# TASK TO CARRY OUT
Where a line of the data holds the word "agent", copy that line.

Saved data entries
--------------------------------
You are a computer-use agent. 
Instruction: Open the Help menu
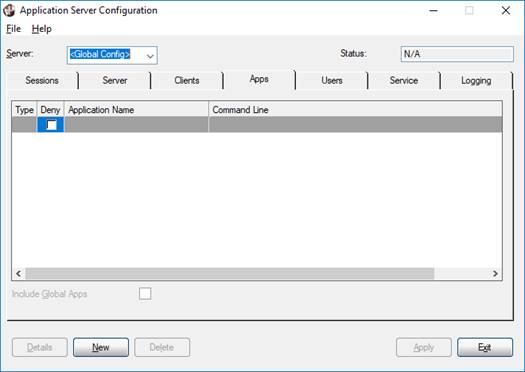(42, 29)
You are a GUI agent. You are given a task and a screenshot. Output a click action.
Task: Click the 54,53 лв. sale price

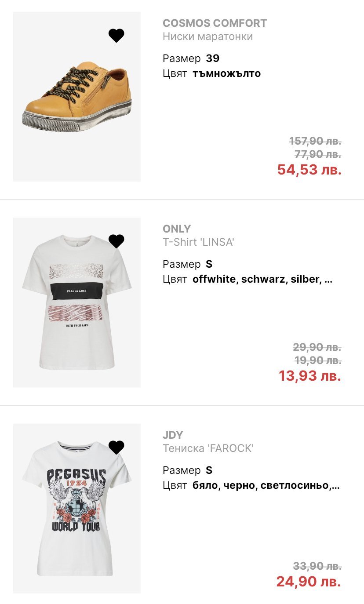pos(309,170)
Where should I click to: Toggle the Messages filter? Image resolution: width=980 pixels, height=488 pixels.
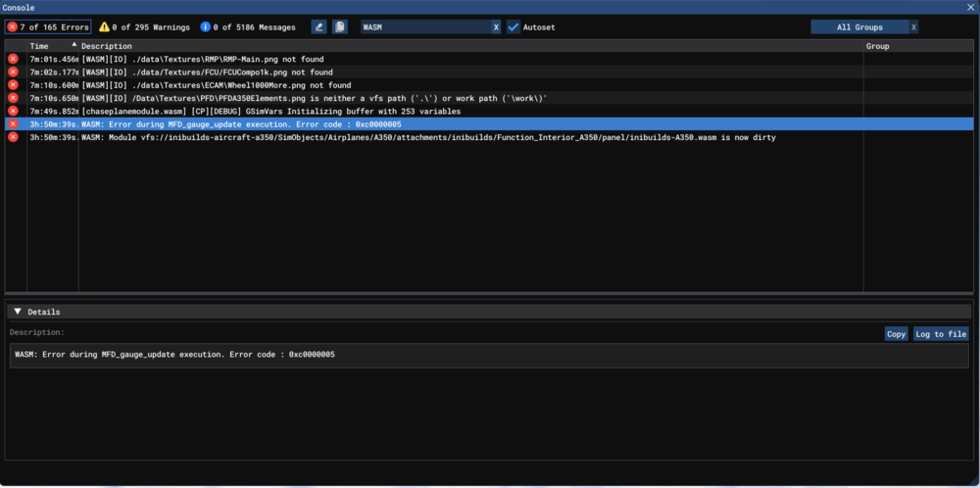pyautogui.click(x=247, y=27)
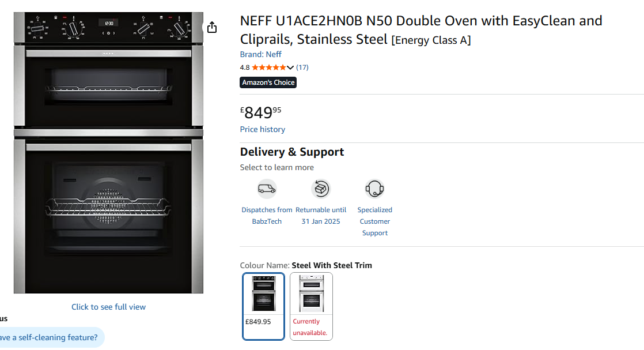Click the delivery van icon
This screenshot has width=644, height=350.
click(x=267, y=189)
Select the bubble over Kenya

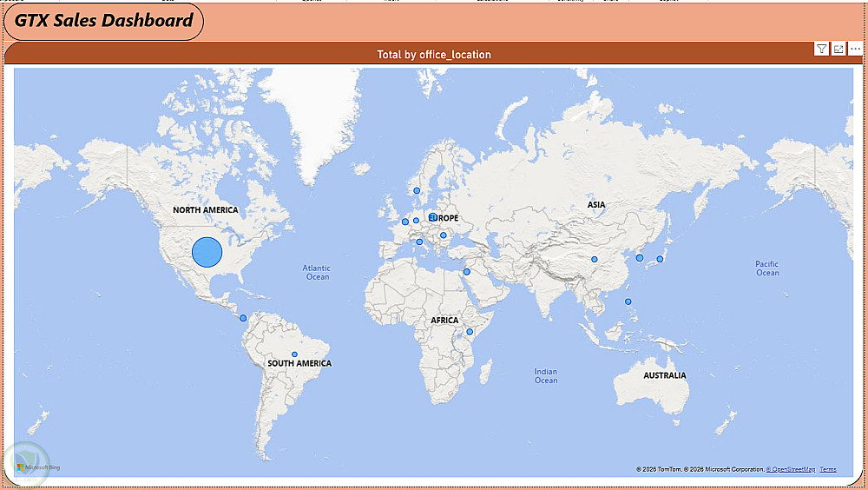click(x=470, y=332)
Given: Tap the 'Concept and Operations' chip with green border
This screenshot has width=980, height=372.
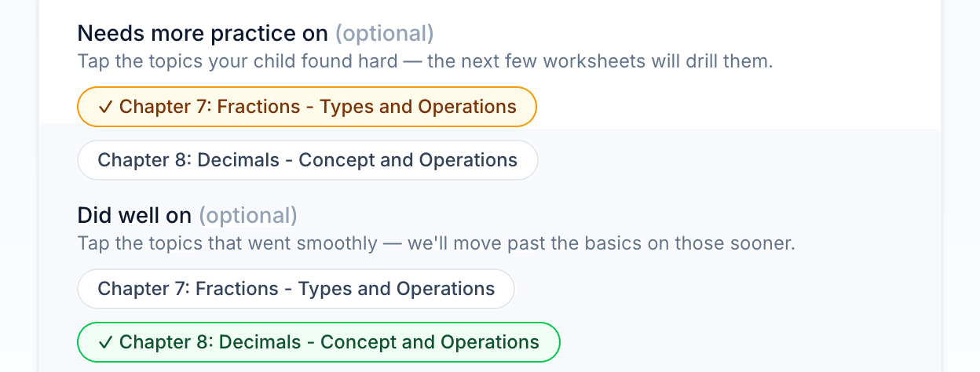Looking at the screenshot, I should pyautogui.click(x=318, y=342).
--------------------------------
# YOUR SOLUTION
You are a computer-use agent. 
You are a GUI agent. You are given a task and a screenshot. Output a click action.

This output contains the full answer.